In closing, as we look to the future of LC-MS instrumentation for the analysis of high complexity samples for analytical & bioanalytical techniques we feel confident this new hybrid class of LC-MS instrumentation that has the unique ability to do both routine qualitative discovery and routine quantitative directed analysis of high complexity samples may well in fact phase out the traditional class of standalone LC-MS instrumentation that is typically found in present laboratories today. The ability to combine discovery and directed analysis into one instrument alone is not just the cost effective replacement of two standalone instruments with one, but rather the multiplying effect of the amount of qualitative and quantitative information obtained by the researcher in a single temporal window. Meaning, high speed UPLC QqQMS/TOFMS types of hybrid LC-MS instrumentation enables researchers to rapidly acquire qualitative accurate mass precursor and product ion information while simultaneously obtaining quantitative profiles for most of the detectable components in a single sample at the same time with the same instrument. This will become especially important and advantageous to researchers wishing to data-mine samples that were previously analyzed. For example, quality assurance managers looking to find underlying trends in failed specimens samples, high throughput operations with large numbers of samples being assayed but data review is not conducted in real-time, or any other situation where the correct analyte or species to monitor was not evident before injection.
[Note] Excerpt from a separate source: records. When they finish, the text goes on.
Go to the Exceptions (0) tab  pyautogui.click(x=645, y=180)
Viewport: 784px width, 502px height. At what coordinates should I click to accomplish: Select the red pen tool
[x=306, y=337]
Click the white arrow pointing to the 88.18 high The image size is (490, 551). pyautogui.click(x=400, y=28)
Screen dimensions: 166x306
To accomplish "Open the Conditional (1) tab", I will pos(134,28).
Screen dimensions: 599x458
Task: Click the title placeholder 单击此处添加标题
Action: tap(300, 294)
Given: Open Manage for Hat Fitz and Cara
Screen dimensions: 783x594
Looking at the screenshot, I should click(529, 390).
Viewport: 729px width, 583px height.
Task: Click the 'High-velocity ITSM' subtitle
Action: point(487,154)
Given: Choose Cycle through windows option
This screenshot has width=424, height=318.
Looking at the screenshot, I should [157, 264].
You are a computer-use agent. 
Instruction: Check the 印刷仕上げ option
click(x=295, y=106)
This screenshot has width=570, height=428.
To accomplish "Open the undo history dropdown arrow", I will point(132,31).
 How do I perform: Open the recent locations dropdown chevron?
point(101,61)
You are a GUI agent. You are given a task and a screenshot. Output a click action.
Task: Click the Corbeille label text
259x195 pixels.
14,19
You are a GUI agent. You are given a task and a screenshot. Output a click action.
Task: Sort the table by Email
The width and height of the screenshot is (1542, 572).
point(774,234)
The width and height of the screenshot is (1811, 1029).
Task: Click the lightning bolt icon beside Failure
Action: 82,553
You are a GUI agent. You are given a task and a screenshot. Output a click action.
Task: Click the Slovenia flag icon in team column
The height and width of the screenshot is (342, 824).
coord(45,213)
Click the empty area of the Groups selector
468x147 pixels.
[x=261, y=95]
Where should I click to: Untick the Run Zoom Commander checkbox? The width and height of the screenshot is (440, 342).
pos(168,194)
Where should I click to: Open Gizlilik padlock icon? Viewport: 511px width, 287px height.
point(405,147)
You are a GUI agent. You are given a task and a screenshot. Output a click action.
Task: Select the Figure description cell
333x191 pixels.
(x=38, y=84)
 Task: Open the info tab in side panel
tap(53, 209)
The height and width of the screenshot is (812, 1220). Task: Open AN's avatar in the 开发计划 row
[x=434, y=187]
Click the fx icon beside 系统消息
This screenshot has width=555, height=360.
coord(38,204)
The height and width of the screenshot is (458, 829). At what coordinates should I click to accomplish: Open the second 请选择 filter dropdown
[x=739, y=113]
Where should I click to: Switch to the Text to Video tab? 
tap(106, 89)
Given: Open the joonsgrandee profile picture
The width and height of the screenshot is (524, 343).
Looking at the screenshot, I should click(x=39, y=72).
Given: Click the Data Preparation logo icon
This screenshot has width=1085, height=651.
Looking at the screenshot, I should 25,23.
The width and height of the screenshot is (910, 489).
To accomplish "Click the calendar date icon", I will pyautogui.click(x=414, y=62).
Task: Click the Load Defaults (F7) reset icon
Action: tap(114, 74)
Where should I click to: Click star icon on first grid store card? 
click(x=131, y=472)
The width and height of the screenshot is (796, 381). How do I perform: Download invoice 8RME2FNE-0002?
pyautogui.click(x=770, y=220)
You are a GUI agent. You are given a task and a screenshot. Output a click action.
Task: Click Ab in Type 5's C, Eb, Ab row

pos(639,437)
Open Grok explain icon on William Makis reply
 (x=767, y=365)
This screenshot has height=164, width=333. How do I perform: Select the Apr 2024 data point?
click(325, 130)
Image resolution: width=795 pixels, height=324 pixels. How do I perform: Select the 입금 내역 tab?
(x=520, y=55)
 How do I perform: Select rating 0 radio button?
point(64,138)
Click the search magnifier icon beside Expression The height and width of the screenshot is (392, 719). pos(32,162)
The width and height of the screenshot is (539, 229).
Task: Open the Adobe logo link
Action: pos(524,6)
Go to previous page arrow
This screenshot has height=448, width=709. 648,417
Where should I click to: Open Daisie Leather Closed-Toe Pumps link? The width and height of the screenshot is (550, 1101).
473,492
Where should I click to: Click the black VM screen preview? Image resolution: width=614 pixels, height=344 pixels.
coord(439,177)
Overall, this emerging trend in LC-MS instrumentation may just be the next paradigm shift offering multidimensional, temporally resolved, information in a single LC-MS instrument.

Conflict of Interest

The views expressed in this manuscript are those of the author(s) and do not reflect the official policy or position of the Department of Army, Department of Defense, or the U.S. Government.